Desde 1811, a Venezuela enfrentou e venceu impérios. Quando, em 1902, potências estrangeiras bombardearam nossas costas, o Presidente Cipriano Castro proclamou: “A planta insolente do estrangeiro profanou o solo sagrado da Pátria.” Hoje, com o vigor moral de Bolívar, Miranda e nossos libertadores, o povo venezuelano se levanta novamente para defender sua independência diante da agressão imperial.

Povo às ruas

O Governo Bolivariano convoca todas as forças sociais e políticas do país a ativarem os planos de mobilização e a repudiarem este ataque imperialista. O povo da Venezuela e sua Força Armada Nacional Bolivariana, em perfeita fusão popular-militar-policial, encontram-se mobilizados para garantir a soberania e a paz. Simultaneamente, a Diplomacia Bolivariana de Paz apresentará as denúncias correspondentes perante o Conselho de Segurança da ONU, o Secretário-Geral de dita organização, a CELAC e o MNOAL, exigindo a condenação e a prestação de contas do Governo estadunidense.

O Presidente Nicolás Maduro dispôs todos os planos de defesa nacional para serem implementados no momento e circunstâncias adequadas, em estrito cumprimento ao previsto na Constituição da República Bolivariana da Venezuela, na Lei Orgânica sobre Estados de Exceção e na Lei Orgânica de Segurança da Nação.

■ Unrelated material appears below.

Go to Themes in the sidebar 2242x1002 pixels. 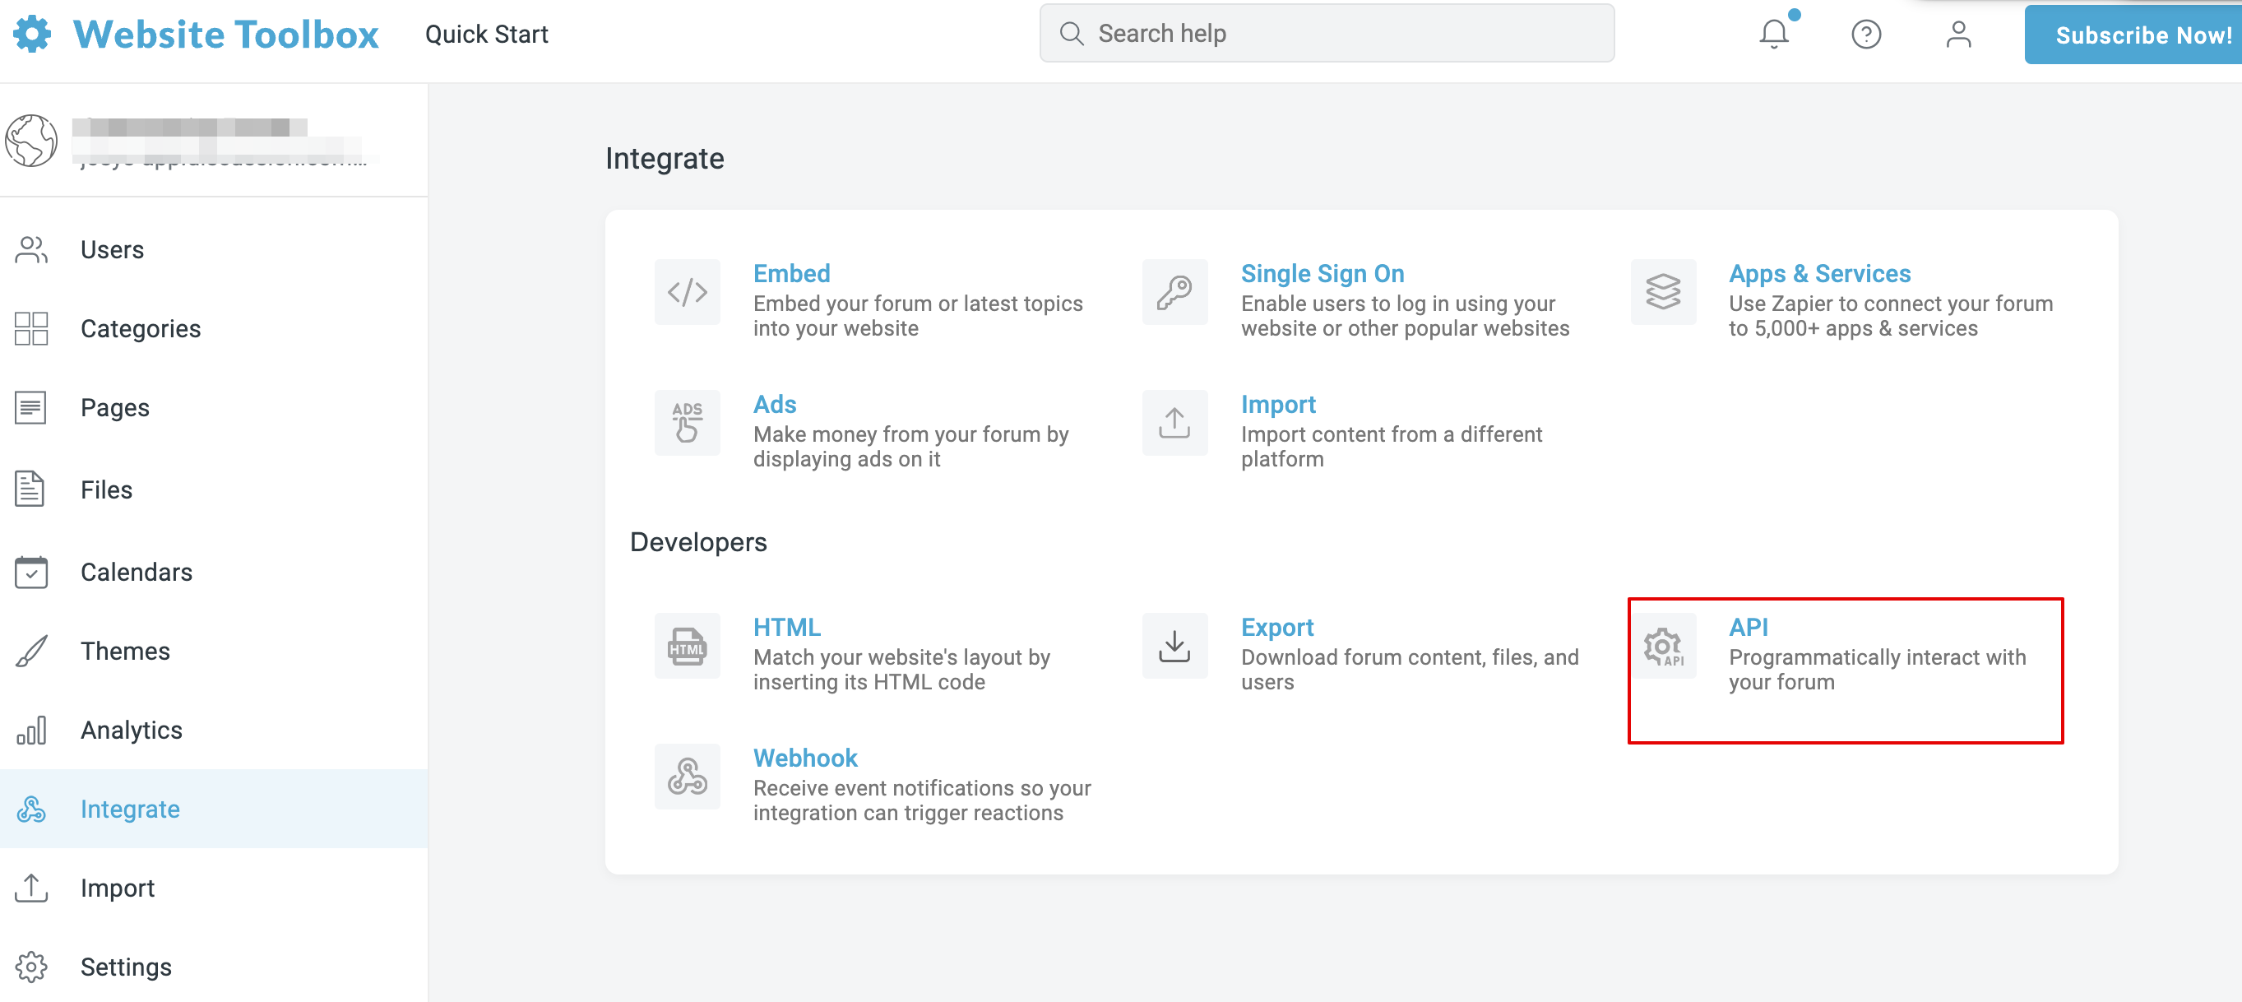[124, 651]
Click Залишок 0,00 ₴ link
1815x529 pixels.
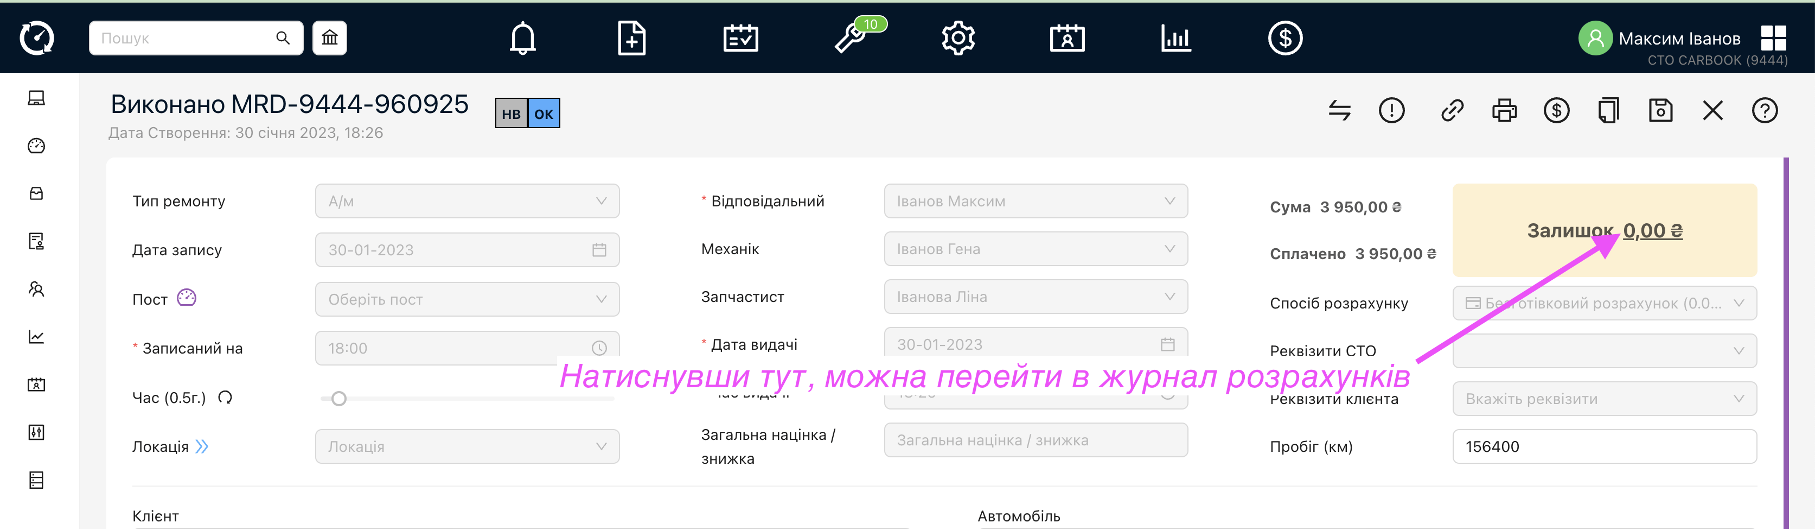click(1604, 231)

Neste sentido, o Presidente Nicolás Maduro assinou e ordenou a implementação do Decreto que declara o estado de Comoção Exterior em todo o território nacional, para proteger os direitos da população, o pleno funcionamento das instituições republicanas e passar imediatamente à luta armada. Todo o país deve se ativar para derrotar esta agressão imperialista.

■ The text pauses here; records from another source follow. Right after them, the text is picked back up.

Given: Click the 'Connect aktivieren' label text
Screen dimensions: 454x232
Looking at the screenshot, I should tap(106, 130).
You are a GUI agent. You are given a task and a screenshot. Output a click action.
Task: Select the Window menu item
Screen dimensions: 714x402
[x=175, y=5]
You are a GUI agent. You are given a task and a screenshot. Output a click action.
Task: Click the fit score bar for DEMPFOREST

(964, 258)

Da mesma forma, ordenou o desdobramento imediato do Comando para a Defesa Integral da Nação e dos Órgãos de Direção para a Defesa Integral em todos os estados e municípios do país.

Em estrito cumprimento ao artigo 51 da Carta das Nações Unidas, a Venezuela reserva-se o direito de exercer a legítima defesa para proteger seu povo, seu território e sua independência. Convocamos os povos e governos da América Latina, do Caribe e do mundo a se mobilizarem em solidariedade ativa diante desta agressão imperial.

Como assinalou o Comandante Supremo Hugo Chávez Frías: “perante qualquer circunstância de novas dificuldades, do tamanho que forem, a resposta de todos e de todas as patriotas… é unidade, luta, batalha e vitória”.